# Sekonda Alarm Repair



## AndyN (Nov 9, 2008)

I have recently purchased an 18 jewel shockproof Sekonda alarm wristwatch (the relatively common one made in USSR, gold coloured, square hour markers, secondary inner ring of hour markers, screw-down back, etc.) that is in good working order apart from the alarm.

The crown to set the alarm pulls in and out ok but in both positions it spin freely with no resistence and it does not set the alarm hand. Also, there is something loose in the movement when the watch is gently shaken - I have my suspicions that this 'something' may be at the root of the problem.

Can anyone shed light on what the problem may be and if it can be remedied by an extremely novice 'mender'?


----------



## chris l (Aug 5, 2005)

AndyN said:


> I have recently purchased an 18 jewel shockproof Sekonda alarm wristwatch (the relatively common one made in USSR, gold coloured, square hour markers, secondary inner ring of hour markers, screw-down back, etc.) that is in good working order apart from the alarm.
> 
> The crown to set the alarm pulls in and out ok but in both positions it spin freely with no resistence and it does not set the alarm hand. Also, there is something loose in the movement when the watch is gently shaken - I have my suspicions that this 'something' may be at the root of the problem.
> 
> Can anyone shed light on what the problem may be and if it can be remedied by an extremely novice 'mender'?


If there's no resistance on the alarm crown then the alarm spring is not under tension... not good. But if the alarm hand's not turning, then it's either the crown or the gearing.

The crowns exchange, so you can swap them over to eliminate the crown as a problem. If the alarm works with the other crown installed then that's the problem.

Sold my last recently, so I can't be of much specific help, sorry....

good luck!

The thing that sound loose inside is probably the 'hammer' that sounds the alarm...


----------



## pg tips (May 16, 2003)

AndyN said:


> if it can be remedied by an extremely novice 'mender'?


Simple answer is no. Unless you're really lucky and you get the back off and the problem is staring you right in the face.

Don't meddle with what you don't understand unless of course you don't care if you damage it even further.


----------



## jasonm (Nov 22, 2003)

pg tips said:


> AndyN said:
> 
> 
> > if it can be remedied by an extremely novice 'mender'?
> ...


Is that the voice of experience speaking?


----------



## pg tips (May 16, 2003)

Oh yes! :lol:


----------



## AndyN (Nov 9, 2008)

This is said watch. I didn't pay a great deal for it so I'm hoping it's worth fixing.


----------



## johnbaz (Jan 30, 2005)

hi andy

it to be in excellent condition and therefor eminently worth saving 

i have a couple somewhere, one works but is very shabby, the other doesn't work but is aesthetically much better, i stripped one down but the was too busy to finish them off (long working hours etc), it's a project for when i have more time free 

john


----------

● **Given exercise 1**: Please put the dataset entries into a JSON list of strings, one string per line and no blank lines, starting with the line that contains "Image resolution: width=1447" and going on through the line that contains "click(950, 89)".
The thread above has nothing to do with the dataset entries that come next.

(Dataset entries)
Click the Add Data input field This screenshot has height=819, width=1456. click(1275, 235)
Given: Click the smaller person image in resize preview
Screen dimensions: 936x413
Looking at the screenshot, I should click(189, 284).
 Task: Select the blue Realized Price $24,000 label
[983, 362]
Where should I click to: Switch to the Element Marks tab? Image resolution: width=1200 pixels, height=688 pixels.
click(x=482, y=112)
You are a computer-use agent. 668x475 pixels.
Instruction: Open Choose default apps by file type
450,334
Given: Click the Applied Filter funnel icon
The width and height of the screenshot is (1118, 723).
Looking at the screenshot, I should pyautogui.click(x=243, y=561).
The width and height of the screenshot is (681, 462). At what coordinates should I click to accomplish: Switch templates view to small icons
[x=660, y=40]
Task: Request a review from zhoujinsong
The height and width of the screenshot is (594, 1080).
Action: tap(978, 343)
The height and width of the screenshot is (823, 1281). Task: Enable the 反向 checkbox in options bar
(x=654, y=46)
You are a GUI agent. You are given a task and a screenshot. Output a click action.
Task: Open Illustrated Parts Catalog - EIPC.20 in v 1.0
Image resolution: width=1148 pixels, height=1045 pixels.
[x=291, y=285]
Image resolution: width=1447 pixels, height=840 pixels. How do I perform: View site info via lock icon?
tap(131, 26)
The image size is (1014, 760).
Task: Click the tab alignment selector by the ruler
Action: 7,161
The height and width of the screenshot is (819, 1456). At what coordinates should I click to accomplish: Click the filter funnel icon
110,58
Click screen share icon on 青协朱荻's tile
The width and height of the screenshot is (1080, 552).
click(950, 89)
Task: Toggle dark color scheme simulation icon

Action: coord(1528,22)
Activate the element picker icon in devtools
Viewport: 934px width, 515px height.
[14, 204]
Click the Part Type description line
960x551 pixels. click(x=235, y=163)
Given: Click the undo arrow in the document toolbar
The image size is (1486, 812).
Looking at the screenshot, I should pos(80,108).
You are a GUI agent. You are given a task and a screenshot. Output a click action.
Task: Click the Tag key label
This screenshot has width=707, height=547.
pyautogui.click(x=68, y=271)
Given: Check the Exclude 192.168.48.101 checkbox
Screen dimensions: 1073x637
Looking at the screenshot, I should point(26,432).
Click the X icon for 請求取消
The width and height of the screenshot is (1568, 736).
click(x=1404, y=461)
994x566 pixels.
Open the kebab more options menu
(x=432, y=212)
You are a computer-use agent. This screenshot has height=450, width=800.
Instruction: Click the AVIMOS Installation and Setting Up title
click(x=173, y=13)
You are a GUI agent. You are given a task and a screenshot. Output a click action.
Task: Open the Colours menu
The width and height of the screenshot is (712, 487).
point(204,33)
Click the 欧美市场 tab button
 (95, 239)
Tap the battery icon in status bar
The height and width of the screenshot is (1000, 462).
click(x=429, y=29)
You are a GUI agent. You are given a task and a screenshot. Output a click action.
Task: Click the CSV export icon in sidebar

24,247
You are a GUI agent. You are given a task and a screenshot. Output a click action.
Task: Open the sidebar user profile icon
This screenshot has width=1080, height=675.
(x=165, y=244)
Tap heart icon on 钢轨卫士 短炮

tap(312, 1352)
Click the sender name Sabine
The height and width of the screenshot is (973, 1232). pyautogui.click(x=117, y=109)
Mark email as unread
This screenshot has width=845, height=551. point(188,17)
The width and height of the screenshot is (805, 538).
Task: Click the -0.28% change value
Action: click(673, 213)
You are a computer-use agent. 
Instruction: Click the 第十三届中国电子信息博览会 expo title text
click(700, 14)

● **Given exercise 2**: Condense the paragraph in the thread that begins "If there's no resistance on the alarm crown" into a short list that keeps its main points.

● **Task output 1**:
[
  "Image resolution: width=1447 pixels, height=840 pixels. How do I perform: View site info via lock icon?",
  "tap(131, 26)",
  "The image size is (1014, 760).",
  "Task: Click the tab alignment selector by the ruler",
  "Action: 7,161",
  "The height and width of the screenshot is (819, 1456). At what coordinates should I click to accomplish: Click the filter funnel icon",
  "110,58",
  "Click screen share icon on 青协朱荻's tile",
  "The width and height of the screenshot is (1080, 552).",
  "click(950, 89)"
]

● **Task output 2**:
- No resistance on the alarm crown means the alarm spring is not under tension, which is bad.
- If the alarm hand is not turning, the fault lies either in the crown or in the gearing.